Good Communication Works at Home Too!
We deliver management communication programs in all kinds of organizations, but sometimes we get to see how the basic principles work in our personal lives too. We have a friend, I’ll call her Celia, who attended one of those programs, and sent an email saying: “Hey! This stuff works at home too!”
Celia said she was having trouble handling her own interests and commitments because her husband and two teenage boys were creating so many seemingly unnecessary interruptions in her daily life. So here’s how she described her solution:
“I got out my old notebook from your class, and realized that the first problem was that nobody seemed to be really clear on their agreements for tasks and communications and schedules here at home. Then I noticed that instead of keeping track of household and homework agreements and following up with people, I was relying on everyone’s “good will” to stay on track. That didn’t work.
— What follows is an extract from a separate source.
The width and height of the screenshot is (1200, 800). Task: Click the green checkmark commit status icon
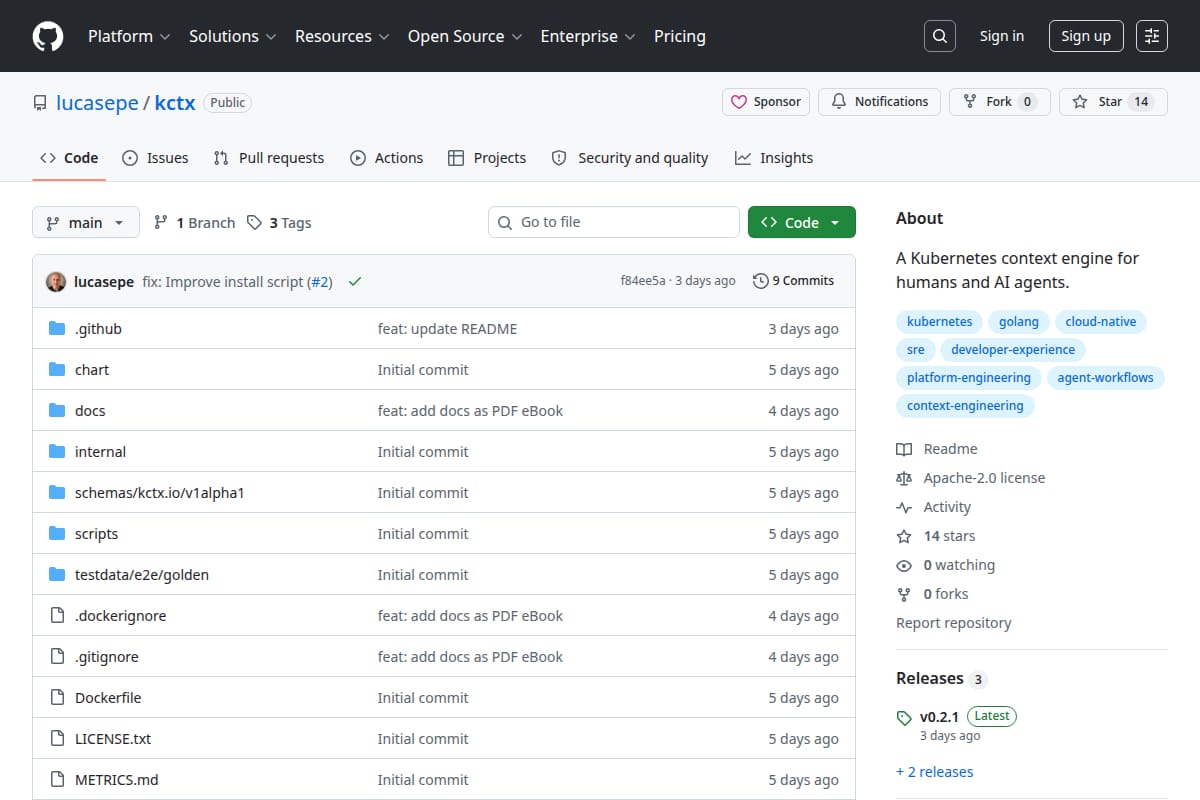[354, 282]
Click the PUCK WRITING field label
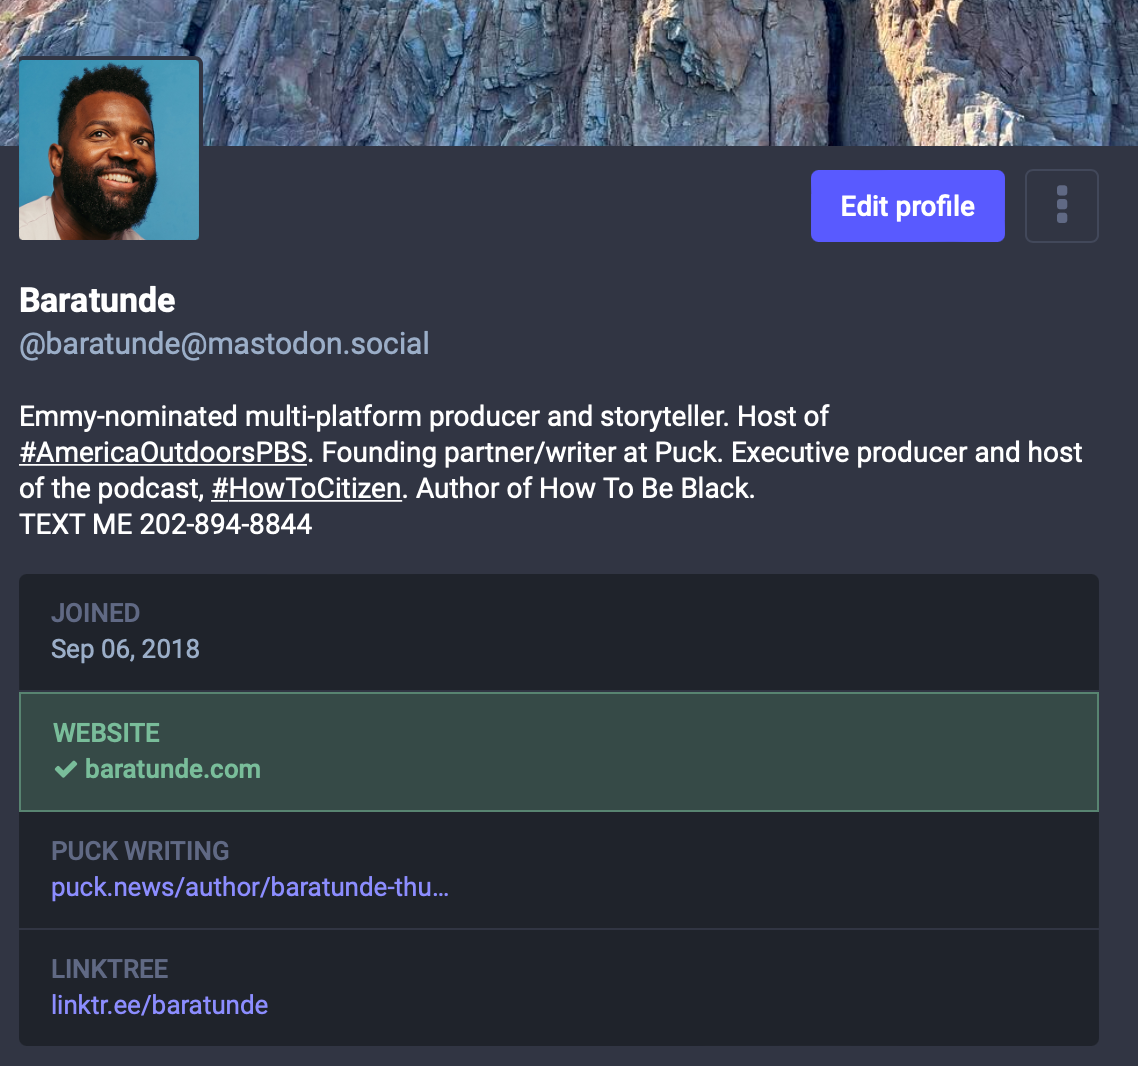Screen dimensions: 1138x1066 tap(140, 851)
So I followed your 5 rules, as follows:
- Be clear on your requests, get good promises, and make sure they are clear & completely stated. A request + a promise = an agreement. (Wow, I really fell down on this one, but now I’ve got good agreements with all 3 people!)
- Make sure the agreements are recorded – plus it’s always good to keep them visible. (This is really working – I have them spelled out on a poster-sticky by the back door)
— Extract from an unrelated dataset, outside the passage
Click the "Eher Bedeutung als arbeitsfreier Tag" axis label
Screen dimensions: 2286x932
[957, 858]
- Be sure you and other people put the time to perform the work for each agreement into your/their schedule. The “law of accomplishment” says everything needs to happen in time, so use your calendars. (I totally left this out. Guess what: people don’t remember!)
- Track what happens – when agreements are kept and when they aren’t. (This is easy now – thanks!)
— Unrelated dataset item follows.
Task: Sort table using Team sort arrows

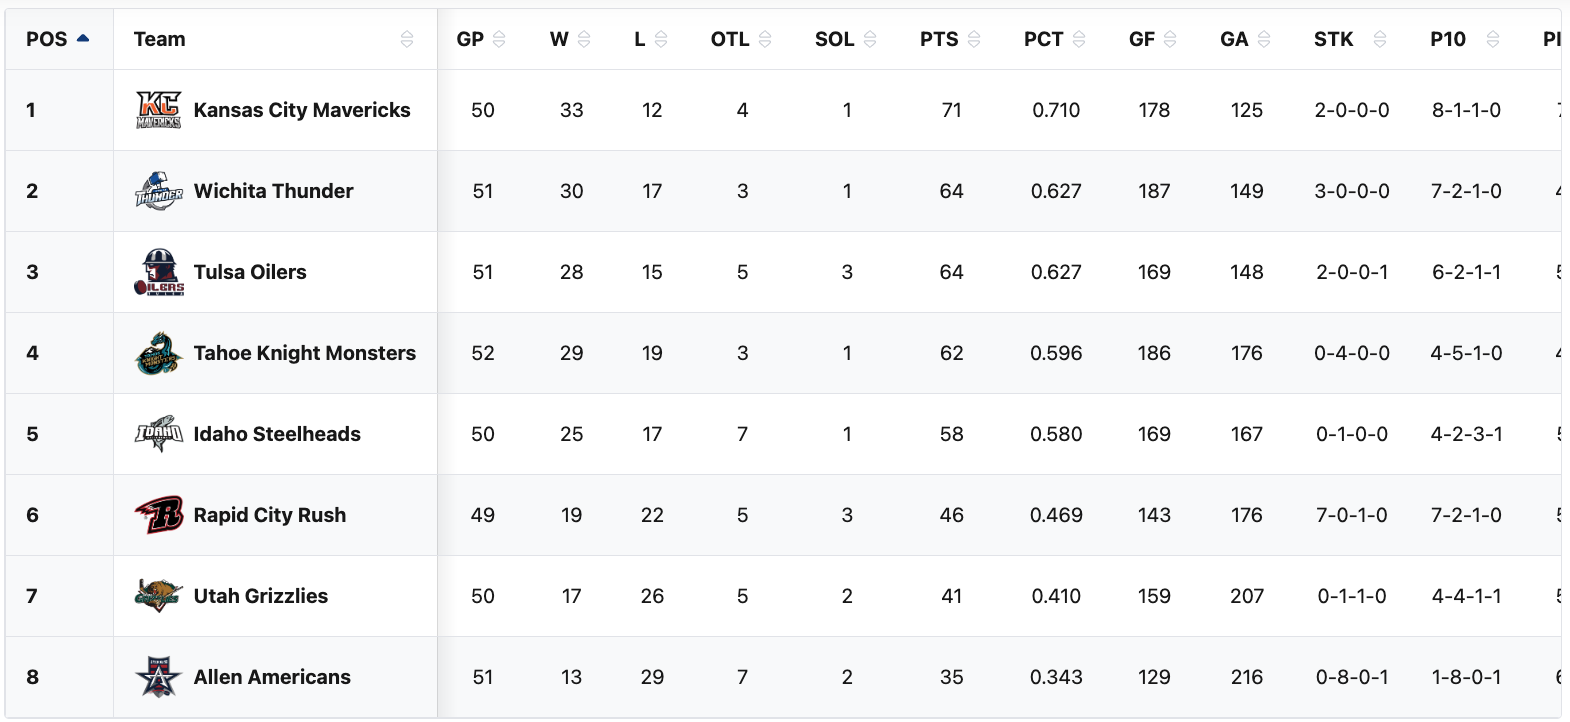Action: pyautogui.click(x=406, y=39)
- Follow up on each agreement, yours and theirs. Was it kept? If so, applause. If not, what is the cost or consequence caused by that failure? How will it be cleaned up? Have the closure conversations you need. (OMG, this is so much simpler now, and life-changing for my household. Yay!)
“Thank you so much. Please, the next time you give this program, tell people it works at home too!”
I’m leading a program again in 2 weeks – I’ve got a post-it reminding me to tell people that.